New Opportunity: Independence Realty Is Merging With Steadfast REIT (Incl. Trade Alert)
New Opportunity: Independence Realty Is Merging With Steadfast REIT (Incl. Trade Alert)
On May 4th, we sold Independence Realty Trust (IRT) for an 82% total return and reinvested the proceeds into BSR REIT (BSRTF), a close peer that was more opportunistic at the time.
Looking back, this was a mistake and we left money on the table. IRT rose by another 23% in the following months and outperformed BSR:
If there were no material news, this disparity would reinforce our thesis.
But IRT just dropped a bombshell that changes everything.
It is set to merge with Steadfast REIT and it is a game-changer for the IRT:
It will more than double its size.
Expand its portfolio to new sun-belt markets.
Reinforce its balance sheet.
Improve its growth prospects.
And help its market sentiment.
It will position IRT as a large sunbelt-focused apartment REIT that's directly comparable to Mid-America Apartment (MAA).
Is there some upside left for investors?
Yes, there is.
Shortly after this was announced, R. Paul Drake made the following comment on our chat board:
IRT just solved their need for scale and markedly improved their balance sheet, assuming this goes through. Should presage a big drop in interest costs. Good for them!
Depending how the price reacts, IRT might be worth a look here. Valuation (P/FFO) should go up 10% to 20% from scale and leverage and FFO should go up 10% to 20% from reduced interest cost. They will have to boost the dividend to get traction on that but they probably now will be able to.
Because IRT is issuing shares at a premium to NAV, the transaction is expected to immediately increase the FFO per share by 11%. If you add to that all the other synergies such as interest expense savings, the accretion could be up to 15-20%.
So assuming that IRT maintained the same valuation multiple, it would have 15-20% upside potential thanks to this deal.

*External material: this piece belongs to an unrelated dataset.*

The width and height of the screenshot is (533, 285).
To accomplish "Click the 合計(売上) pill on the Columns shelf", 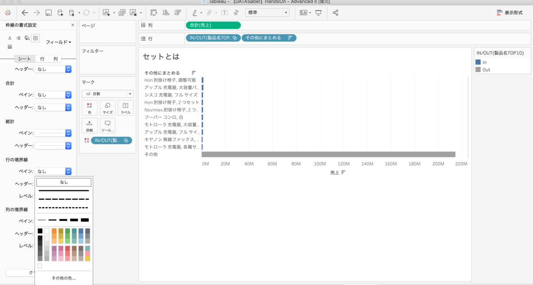I will [213, 25].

But since IRT has now become a higher-quality REIT (with larger scale, better portfolio diversification, a stronger balance sheet, improved growth prospects, a lower cost of capital, and a demonstrated track record of value creation), it deserves a higher valuation multiple that's comparable to that of MAA.

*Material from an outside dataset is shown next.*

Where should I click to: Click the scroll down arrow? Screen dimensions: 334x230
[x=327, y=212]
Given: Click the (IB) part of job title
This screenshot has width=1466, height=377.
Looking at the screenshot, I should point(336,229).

Since MAA is currently priced at a 10% higher valuation multiple, it adds another 10% of upside potential. An argument could also be made that IRT deserves an even higher valuation multiple than MAA because it may have faster growth prospects and its track record is even stronger:
Depending on where its FFO multiple lands, the deal could add 10-20% of upside potential, bringing the total to 25-40%.

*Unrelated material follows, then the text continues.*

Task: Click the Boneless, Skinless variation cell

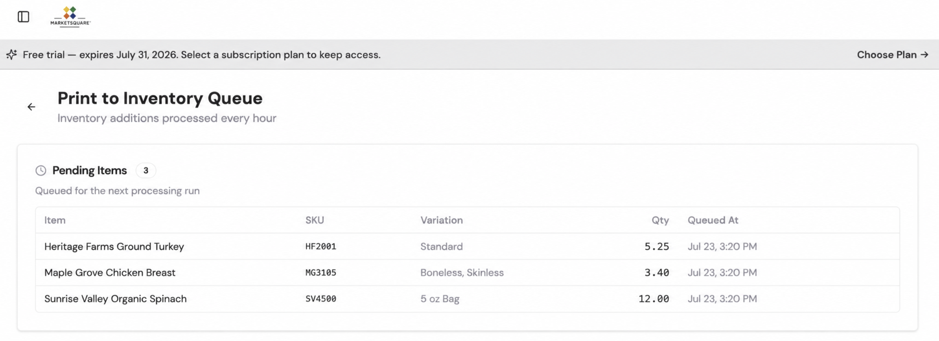Action: click(462, 272)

Finally, IRT dropped by 10% when the news came out because investors fear large equity issuances. This adds another ~10% of upside to fair value.
So in total, this deal could unlock up to ~50% upside potential for shareholders if everything goes well. That's very attractive for a high-quality sunbelt apartment REIT in today's market and for this reason, we are reinitiating a position in the company.
We just bought 300 shares at $17.95 per share. You can see the details of our transaction below:
Given that there is a lot of demand for sunbelt apartment REITs right now, it would not surprise us if IRT quickly repriced at higher levels. If that happens, we may not hold IRT for the long run, but we keep you posted as the thesis evolves.